ALA<-read.table("ALA_PctResults20161108.txt", sep="\t", header=FALSE, fill=TRUE)
BRA<-read.table("BRA_PctResults20161108.txt", sep="\t", header=FALSE, fill=TRUE)
CAL<-read.table("CAL_PctResults20161108.txt", sep="\t", header=FALSE, fill=TRUE)
mydata<-rbind(ALA,BRA,CAL)

myfilenames<-c("ALA_PctResults20161108.txt","BRA_PctResults20161108.txt","CAL_PctResults20161108.txt")
mydata<-NULL
for (i in myfilenames){
d<-read.table(i, sep="\t", header=FALSE, fill=TRUE)  
mydata<-rbind(mydata,d)
}

3 / 14

Loops Help

Shorten/clarify the code
Reduce the probability of typing errors
Speed up coding
Can loop over indices, names, and values

4 / 14

Loop Components

The wrapper for (variable in vector){}
An (initially empty) object to store the result, usually outside the loop
A series of commands that will be applied to each element in the vector indexed by variable
The last line usually (but not always) appends the result to the empty object we started with in 2.

5 / 14

Example 1: Florida Elections Returns 2016

Download the zip file that contains Florida 2016 Elections Returns here;
Unzip the data, make sure to set your working directory to the folder where you saved the data;
We are going to write a loop that opens each of the 68 files in this folder and combines them into a single dataset.

myfilenames<-list.files()
mydata<-NULL
for (i in myfilenames){
d<-read.table(i, quote="",comment.char="", sep="\t", header=FALSE)  
mydata<-rbind(mydata,d)
}

6 / 14

Options for `read.table`

header--whether the first row of the data contains variable names
quote--whether to interpret quotes as a part of text (e.g., a name with an apostrophe) or are quotes used to denote character variables. If not specified, the function tries to read text within quotes as character.

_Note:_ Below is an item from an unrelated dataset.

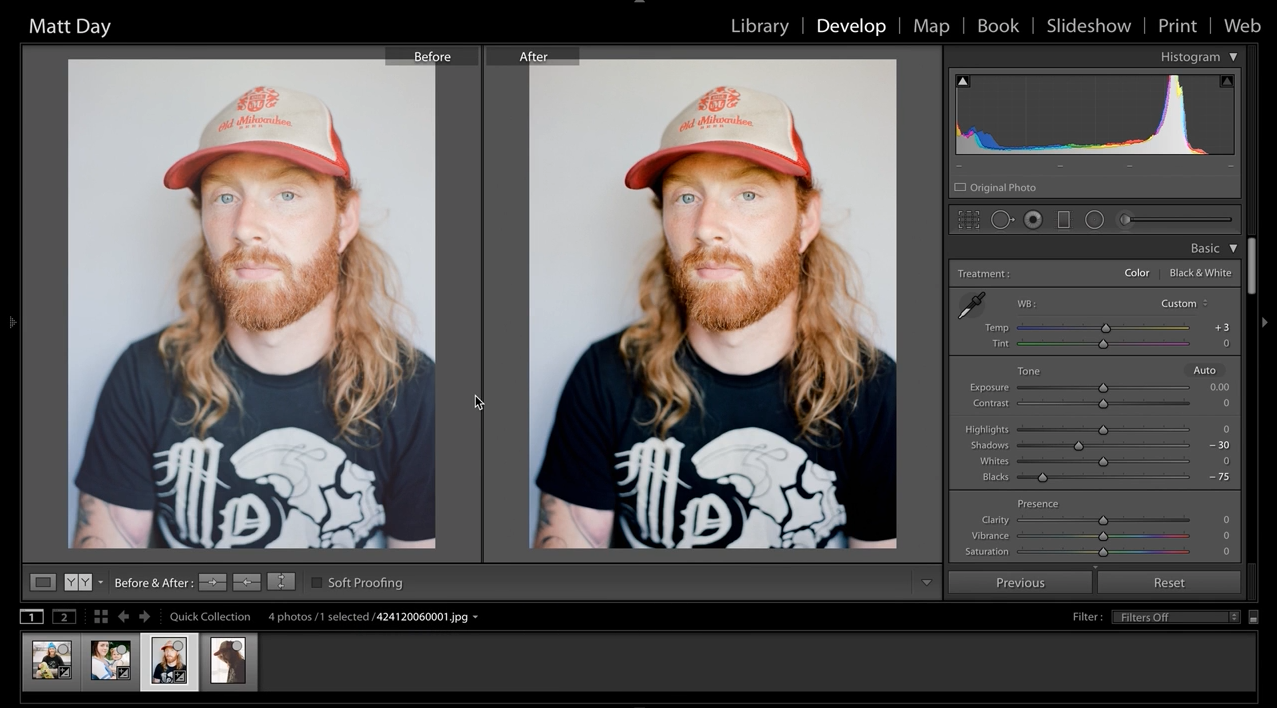Viewport: 1277px width, 708px height.
Task: Click the Auto tone button
Action: click(1203, 370)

d<-read.table(myfilenames[18], quote="",sep="\t", header=FALSE, fill=TRUE)

comment.char--the default behavior for read.table is to treat # as the beginning of a comment and ignore what follows. We need to turn this option off, as some of files contain # to denote district number.

d<-read.table(myfilenames[62], quote="", comment.char="",sep="\t", header=FALSE, fill=TRUE)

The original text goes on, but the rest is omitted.